御堂がデスクに乗っていた上着を渡すと受け取って、袖を通す。
「あ、勿体無い…写メ撮らせて欲しかったのに」
藤田の呟きを、御堂は聞き逃さなかった。
新卒で一室に配属された藤田は、優秀だがそれを鼻にかけたところがなく、いずれかなり使える人材になるだろう。
この男、ストレートだが克哉には興味がある。
おそらく克哉が誘えば断らない。
克哉の周りはそういうのばかりだ。
「くだらないことを言っていないで、ふたりともさっさと仕事に戻りたまえ」
仕事の声に切り替えた御堂に、素早く克哉が反応した。
「あ、すみません…っ」
「藤田君は資料を置いて。佐伯君はまだ報告が残っている」
「は、はいっ! 失礼しました!」
藤田が出て行ったあと、御堂は鍵をかけようかと思ったが、どう考えても歯止めがきかなくなりそうなので止めた。

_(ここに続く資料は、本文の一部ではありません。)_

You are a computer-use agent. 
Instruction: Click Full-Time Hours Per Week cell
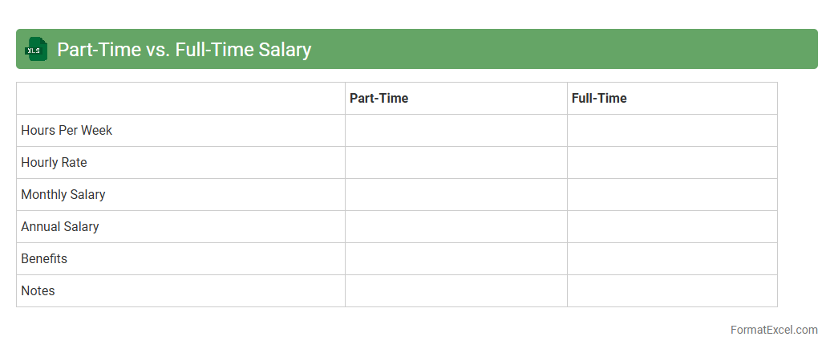672,130
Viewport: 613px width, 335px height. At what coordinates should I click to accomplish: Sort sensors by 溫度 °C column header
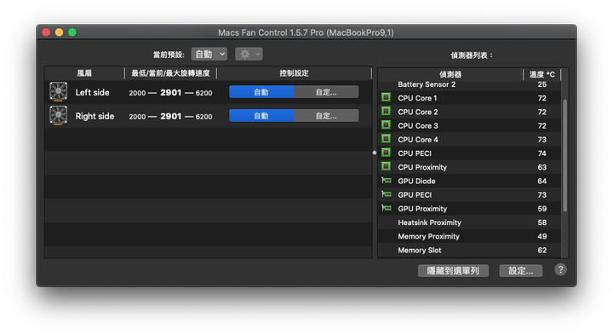click(x=541, y=74)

上着の釦をかけて、再び報告書を手にした克哉を、デスクに肘をついた御堂は見上げた。
ぱっと見これといった華やかなところのない、おとなしげな男なのに、一体なにがそんなに人を惹きつけるのか。
よく見れば姿形は整っているとか、ぼんやりしているようで本当は切れ者だとか、そんなことは直接的な理由にはならない。
君はやはり私を苛つかせるな。
少し笑って御堂はそう思った。
「撮らせるんじゃないぞ」
「え?」
「写真だ」
「…当たり前です」
「それなら結構。で、試作品のテスト結果についてだが」
「えと、詳しいデータをパソコンのほうに送ったんですが…」
「ああ、これか」
なんでもない顔で仕事の話に戻りながら、御堂は克哉に似合う色合いを考えていた。
原色のピンクは羞恥心を誘って刺激的だろうが、白い肌に映えるのは淡いピンクだろう。
素材とデザインと色にこだわった御堂が、オートクチュールの店に発注したエプロンが、マンションに届けられるのはそれから三ヵ月後。
料理するとき大隈からもらったエプロンを身につけるのに、克哉がすっかり抵抗がなくなった頃だった。